Marriage Match IV HDU - 3416
题目大意:让你找出有多少条没有交集的最短路。
思路:先用spfa找出可行的边,然后给每条可行的边加上容量1.即表示这条边只能走一次。
接下来跑一遍ISAP就可以得出答案。
关于判断边可行的方法如下。
先从头跑一遍spfa,得到起点到其他所有点的最短路径dis1
再从尾跑一遍spfa,得到终点到其他所有点的最短路径dis2
对于边u-v w
假如dis1[u]+dis2[v]+w==dis1[终点]这可以得出结论,u-v这条边在一条最短路上。
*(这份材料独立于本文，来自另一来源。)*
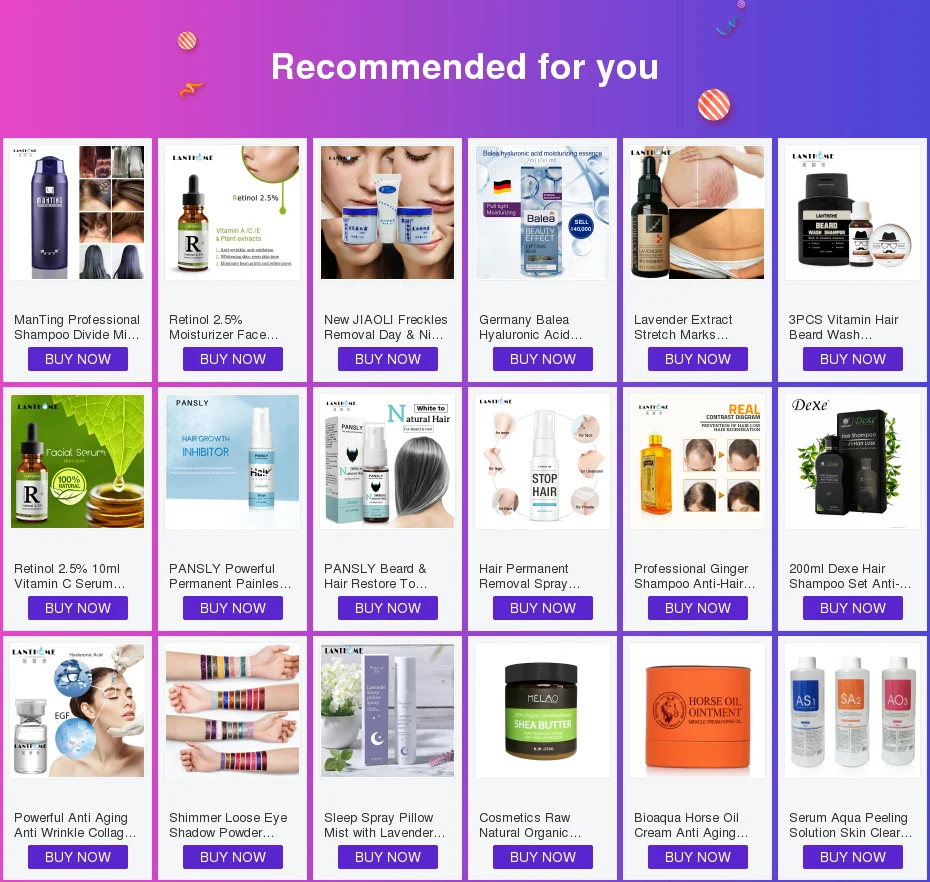Open the MELAO Shea Butter jar image
Image resolution: width=930 pixels, height=882 pixels.
[543, 711]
然后给这条边加上容量一。
#include <cstdio>
#include <cstring>
#include <queue>
#include <iostream>
#include <algorithm>
using namespace std;
const int N = 1e3 + 5, M = 2e5 + 5, INF = 2e9;
struct E {
int v, w, next;
} e[M], we[M]; //we保存网络流的图
int cas, n, m, s, t, u[M], v[M], w[M], len, wlen, h[N], rh[N], wh[N], d[N], rd[N], de[N];
bool vis[N];
//求2次最短路
void add(int h[], int u, int v, int w) {
e[++len].v = v;e[len].w = w;e[len].next = h[u];h[u] = len;
}
void wadd(int h[], int u, int v, int w) {
we[++wlen].v = v;we[wlen].w = w;we[wlen].next = h[u];h[u] = wlen;
}
void spfa(int h[], int d[], int s) {
memset(d, 0x3f, (n + 1) * sizeof(int));
d[s] = 0;
queue<int> q;
q.push(s);
while (!q.empty()) {
int u = q.front(); q.pop();
vis[u] = false;
for (int j = h[u]; j; j = e[j].next) {
int v = e[j].v;
int w = e[j].w + d[u];
if (d[v] > w) {
d[v] = w;
if (!vis[v]) q.push(v), vis[v] = true;
}
}
}
}
bool bfs() { //通过残量网络构建出分层图
memset(de, 0, (n + 1) * sizeof(int));
de[s] = 1;
queue<int> q;
q.push(s);
while (!q.empty()) {
int u = q.front(); q.pop();
for (int j = wh[u]; j; j = we[j].next) {
int v = we[j].v;
if (we[j].w && !de[v]) {
de[v] = de[u] + 1;
q.push(v);
if (v == t) return 1;
}
}
}
return 0;
}
int dinic(int u, int flow) {
if (u == t) return flow;
int rest = flow, k;
for (int j = wh[u]; j && rest; j = we[j].next) {
int v = we[j].v;
if (we[j].w && de[v] == de[u] + 1) {
k = dinic(v, min(rest, we[j].w));
if (!k) de[v] = 0;
we[j].w -= k;
we[j ^ 1].w += k;
rest -= k;
}
}
return flow - rest;
}
int main() {
scanf("%d", &cas);
while (cas--) {
memset(h, 0, sizeof(h)); len = 0;
memset(rh, 0, sizeof(rh));
memset(wh, 0, sizeof(wh));wlen = 1;
scanf("%d%d", &n, &m);
for (int i = 1; i <= m; i++) {
scanf("%d%d%d", &u[i], &v[i], &w[i]);
if (u[i] == v[i]) continue;
add(h, u[i], v[i], w[i]);
add(rh, v[i], u[i], w[i]); //反向边
}
scanf("%d%d", &s, &t);
spfa(h, d, s); //2次最短路
spfa(rh, rd, t);
//构建网络图 保存最短路的边 并设置流量为1
for (int i = 1; i <= m; i++) {
int a = u[i], b = v[i], c = w[i];
if (a != b && d[a] + c + rd[b] == d[t]) {
wadd(wh, a, b, 1); wadd(wh, b, a, 0);
}
}
//求s-->t的最大流
int ans = 0, flow;
while (bfs()) {
while (flow = dinic(s, INF)) ans += flow;
}
printf("%d\n", ans);
}
return 0;
}